An adult behaving like this is not behaving like a two year old; it means something else when an adult does it. I would let go of comparing with a child and look instead for other words to describe the behaviour.

Predictably, when I try to talk to him about it in a calm moment, he'll have a tantrum right then and refuse to talk to me for some hours or days.

Trying to talk in a calm moment seems the obviously right thing to do. If that isn't possible, then that seems to be the first 'blocker' before you can talk about temper and behaviour.

It sounds like he won't, at the moment, listen to you. Is there someone else who you both trust and respect who he would listen to?


Having worked with elderly people who behave like this I can say that behavior will never change.
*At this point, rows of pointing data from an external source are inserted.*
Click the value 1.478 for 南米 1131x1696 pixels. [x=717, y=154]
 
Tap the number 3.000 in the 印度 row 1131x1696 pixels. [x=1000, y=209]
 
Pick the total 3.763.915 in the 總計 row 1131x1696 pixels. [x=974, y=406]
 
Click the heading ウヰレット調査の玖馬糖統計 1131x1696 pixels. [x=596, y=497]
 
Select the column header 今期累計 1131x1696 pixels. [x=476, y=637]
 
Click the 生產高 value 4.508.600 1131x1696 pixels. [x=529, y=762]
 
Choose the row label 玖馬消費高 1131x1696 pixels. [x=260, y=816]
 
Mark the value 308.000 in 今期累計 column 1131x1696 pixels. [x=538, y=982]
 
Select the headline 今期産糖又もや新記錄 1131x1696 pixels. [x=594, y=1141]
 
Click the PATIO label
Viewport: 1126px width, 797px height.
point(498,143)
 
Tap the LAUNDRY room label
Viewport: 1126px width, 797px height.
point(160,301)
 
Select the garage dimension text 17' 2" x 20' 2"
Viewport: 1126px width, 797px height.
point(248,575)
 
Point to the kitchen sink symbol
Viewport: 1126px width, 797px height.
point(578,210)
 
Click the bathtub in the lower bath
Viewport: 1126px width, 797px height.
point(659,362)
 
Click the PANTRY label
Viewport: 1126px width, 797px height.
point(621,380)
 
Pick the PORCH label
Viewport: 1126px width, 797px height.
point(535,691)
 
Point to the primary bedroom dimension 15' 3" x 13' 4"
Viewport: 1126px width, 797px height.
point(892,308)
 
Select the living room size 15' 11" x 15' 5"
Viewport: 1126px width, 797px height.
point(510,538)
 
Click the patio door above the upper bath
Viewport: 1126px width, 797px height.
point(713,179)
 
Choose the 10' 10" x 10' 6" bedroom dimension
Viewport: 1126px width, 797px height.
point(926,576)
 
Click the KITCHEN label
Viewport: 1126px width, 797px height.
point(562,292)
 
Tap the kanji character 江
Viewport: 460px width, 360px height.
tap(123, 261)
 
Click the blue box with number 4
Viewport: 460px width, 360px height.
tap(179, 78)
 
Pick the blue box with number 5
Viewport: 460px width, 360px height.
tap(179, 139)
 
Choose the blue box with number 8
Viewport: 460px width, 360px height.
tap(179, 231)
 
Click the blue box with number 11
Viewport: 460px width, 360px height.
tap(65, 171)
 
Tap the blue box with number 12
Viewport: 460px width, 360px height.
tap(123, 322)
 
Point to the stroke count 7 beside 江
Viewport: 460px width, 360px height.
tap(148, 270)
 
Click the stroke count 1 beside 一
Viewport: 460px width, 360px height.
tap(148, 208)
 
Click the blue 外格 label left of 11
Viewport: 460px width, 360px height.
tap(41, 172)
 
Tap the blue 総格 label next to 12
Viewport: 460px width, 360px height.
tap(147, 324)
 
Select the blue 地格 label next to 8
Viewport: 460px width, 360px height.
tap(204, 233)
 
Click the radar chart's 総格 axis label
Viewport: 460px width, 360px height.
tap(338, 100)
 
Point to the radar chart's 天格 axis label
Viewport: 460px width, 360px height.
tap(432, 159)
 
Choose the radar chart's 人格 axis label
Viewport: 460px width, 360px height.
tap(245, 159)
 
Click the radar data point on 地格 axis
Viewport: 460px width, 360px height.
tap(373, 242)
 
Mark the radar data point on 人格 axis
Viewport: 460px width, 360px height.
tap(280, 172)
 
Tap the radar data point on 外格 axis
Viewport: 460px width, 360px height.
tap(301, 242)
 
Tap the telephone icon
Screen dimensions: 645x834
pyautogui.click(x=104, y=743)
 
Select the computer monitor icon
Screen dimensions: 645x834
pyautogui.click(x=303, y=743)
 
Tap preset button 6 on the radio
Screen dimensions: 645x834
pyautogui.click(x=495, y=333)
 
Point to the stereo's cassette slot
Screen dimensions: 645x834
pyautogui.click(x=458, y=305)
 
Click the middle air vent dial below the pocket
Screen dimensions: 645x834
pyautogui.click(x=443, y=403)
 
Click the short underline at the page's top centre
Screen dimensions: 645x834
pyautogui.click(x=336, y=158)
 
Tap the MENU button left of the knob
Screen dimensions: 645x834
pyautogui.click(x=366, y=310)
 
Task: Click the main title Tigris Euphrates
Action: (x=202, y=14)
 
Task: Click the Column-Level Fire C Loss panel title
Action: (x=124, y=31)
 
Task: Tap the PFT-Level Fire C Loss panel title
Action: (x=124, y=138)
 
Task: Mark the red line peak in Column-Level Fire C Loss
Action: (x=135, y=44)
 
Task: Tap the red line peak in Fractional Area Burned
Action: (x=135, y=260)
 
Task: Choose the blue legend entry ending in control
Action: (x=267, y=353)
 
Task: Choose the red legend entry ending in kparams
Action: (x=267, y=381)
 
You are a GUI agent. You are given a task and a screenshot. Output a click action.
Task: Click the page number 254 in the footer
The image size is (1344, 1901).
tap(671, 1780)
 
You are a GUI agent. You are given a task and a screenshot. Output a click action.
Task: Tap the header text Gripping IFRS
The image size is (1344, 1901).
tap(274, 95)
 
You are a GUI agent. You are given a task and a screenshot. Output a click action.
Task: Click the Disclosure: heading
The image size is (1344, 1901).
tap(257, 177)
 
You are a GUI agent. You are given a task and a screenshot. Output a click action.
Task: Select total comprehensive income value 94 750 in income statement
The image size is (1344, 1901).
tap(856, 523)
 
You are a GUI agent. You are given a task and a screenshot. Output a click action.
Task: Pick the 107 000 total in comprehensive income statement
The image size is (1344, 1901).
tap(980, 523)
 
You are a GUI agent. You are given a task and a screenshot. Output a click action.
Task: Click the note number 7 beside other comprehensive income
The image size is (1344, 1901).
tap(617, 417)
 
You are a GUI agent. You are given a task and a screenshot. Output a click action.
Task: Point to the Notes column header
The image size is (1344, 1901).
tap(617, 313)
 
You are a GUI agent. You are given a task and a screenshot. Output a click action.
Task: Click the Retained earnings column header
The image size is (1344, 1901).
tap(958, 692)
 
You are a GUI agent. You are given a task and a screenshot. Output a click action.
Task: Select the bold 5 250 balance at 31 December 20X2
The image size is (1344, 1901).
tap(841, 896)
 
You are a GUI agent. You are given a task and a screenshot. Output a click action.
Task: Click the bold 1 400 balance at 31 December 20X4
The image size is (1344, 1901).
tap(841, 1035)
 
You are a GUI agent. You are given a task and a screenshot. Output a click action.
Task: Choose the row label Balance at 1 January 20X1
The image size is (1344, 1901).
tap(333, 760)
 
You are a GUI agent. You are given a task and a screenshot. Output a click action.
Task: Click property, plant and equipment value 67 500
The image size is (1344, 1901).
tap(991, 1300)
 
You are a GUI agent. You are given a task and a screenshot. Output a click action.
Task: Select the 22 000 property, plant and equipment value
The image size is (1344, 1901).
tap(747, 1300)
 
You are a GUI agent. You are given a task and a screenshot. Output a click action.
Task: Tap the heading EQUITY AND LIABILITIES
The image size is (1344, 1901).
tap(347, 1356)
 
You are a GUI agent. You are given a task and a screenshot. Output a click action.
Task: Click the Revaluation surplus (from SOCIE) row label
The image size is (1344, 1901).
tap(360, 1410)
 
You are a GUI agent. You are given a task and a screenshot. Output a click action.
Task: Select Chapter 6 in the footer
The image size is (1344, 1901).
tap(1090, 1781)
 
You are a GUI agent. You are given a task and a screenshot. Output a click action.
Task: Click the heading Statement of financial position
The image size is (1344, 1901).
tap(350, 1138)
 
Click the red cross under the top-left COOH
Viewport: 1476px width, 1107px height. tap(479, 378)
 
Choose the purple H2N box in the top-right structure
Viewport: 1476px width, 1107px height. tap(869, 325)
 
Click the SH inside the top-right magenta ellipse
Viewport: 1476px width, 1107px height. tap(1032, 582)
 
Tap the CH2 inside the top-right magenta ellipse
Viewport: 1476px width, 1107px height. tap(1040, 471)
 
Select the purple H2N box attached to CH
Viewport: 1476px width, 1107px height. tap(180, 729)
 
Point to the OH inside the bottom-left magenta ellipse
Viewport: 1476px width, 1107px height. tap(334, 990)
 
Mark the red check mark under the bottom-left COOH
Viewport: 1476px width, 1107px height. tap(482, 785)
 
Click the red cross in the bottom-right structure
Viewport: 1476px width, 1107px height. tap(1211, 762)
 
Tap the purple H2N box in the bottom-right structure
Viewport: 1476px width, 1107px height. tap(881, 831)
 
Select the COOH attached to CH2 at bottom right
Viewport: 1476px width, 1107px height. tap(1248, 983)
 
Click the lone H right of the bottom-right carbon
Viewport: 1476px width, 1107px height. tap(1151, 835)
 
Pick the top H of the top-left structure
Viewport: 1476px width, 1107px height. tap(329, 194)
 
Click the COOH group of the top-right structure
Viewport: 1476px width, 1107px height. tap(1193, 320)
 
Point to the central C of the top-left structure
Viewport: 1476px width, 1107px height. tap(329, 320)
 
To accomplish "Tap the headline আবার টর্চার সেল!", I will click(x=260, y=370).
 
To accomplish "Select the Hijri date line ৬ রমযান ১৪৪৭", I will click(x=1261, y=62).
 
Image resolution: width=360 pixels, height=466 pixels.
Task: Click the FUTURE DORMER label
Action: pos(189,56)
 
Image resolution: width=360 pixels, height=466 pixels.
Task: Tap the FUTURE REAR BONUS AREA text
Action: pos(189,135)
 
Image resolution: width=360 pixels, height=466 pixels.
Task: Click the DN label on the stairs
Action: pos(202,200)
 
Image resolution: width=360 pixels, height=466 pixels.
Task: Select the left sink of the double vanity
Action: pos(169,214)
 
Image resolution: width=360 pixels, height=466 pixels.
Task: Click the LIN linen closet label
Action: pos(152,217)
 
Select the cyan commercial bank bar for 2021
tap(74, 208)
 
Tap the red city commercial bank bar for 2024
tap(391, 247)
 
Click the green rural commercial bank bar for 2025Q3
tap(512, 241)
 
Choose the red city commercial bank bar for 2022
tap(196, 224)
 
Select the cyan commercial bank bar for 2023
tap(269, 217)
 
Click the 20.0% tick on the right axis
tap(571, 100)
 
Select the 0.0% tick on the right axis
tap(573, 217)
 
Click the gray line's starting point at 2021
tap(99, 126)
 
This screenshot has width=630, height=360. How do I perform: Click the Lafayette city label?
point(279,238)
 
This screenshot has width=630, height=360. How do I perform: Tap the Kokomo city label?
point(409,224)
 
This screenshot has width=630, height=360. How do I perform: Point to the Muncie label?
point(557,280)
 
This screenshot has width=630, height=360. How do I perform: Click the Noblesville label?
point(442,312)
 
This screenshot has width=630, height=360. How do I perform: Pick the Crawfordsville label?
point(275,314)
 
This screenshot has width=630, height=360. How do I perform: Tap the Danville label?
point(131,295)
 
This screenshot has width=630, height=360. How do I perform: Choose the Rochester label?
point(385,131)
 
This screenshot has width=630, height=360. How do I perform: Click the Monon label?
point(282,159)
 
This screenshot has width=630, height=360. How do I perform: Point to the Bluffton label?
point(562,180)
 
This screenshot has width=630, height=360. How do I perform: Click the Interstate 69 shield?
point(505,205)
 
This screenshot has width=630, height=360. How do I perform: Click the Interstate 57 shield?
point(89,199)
Visitors would attest that they were always that way and perceive it as getting worse, due to the cognitive and motor issues that develop. These issues causes great frustration which lead to even more tantrums. Since these issues originate internally (faulty memory, tremors, confusion) they cannot be mitigated or controlled.

As others have said it is abusive and manipulative behavior. Ask yourself if you can handle this behavior indefinitely and with more intensity later in life, as it seems that's how it will go. That's my own anecdotal experience however.


Seeing how he seems to care about you, one way is to make him feel guilty. Make yourself look more disappointed by those, than you are. Maybe add some tears even. Passive all the way, that would make him want to protect you, from himself included.

You sound like you're emotionally stable and a strong person and thus serve as a support pillar for him, which is why he allows himself to relax completely around you.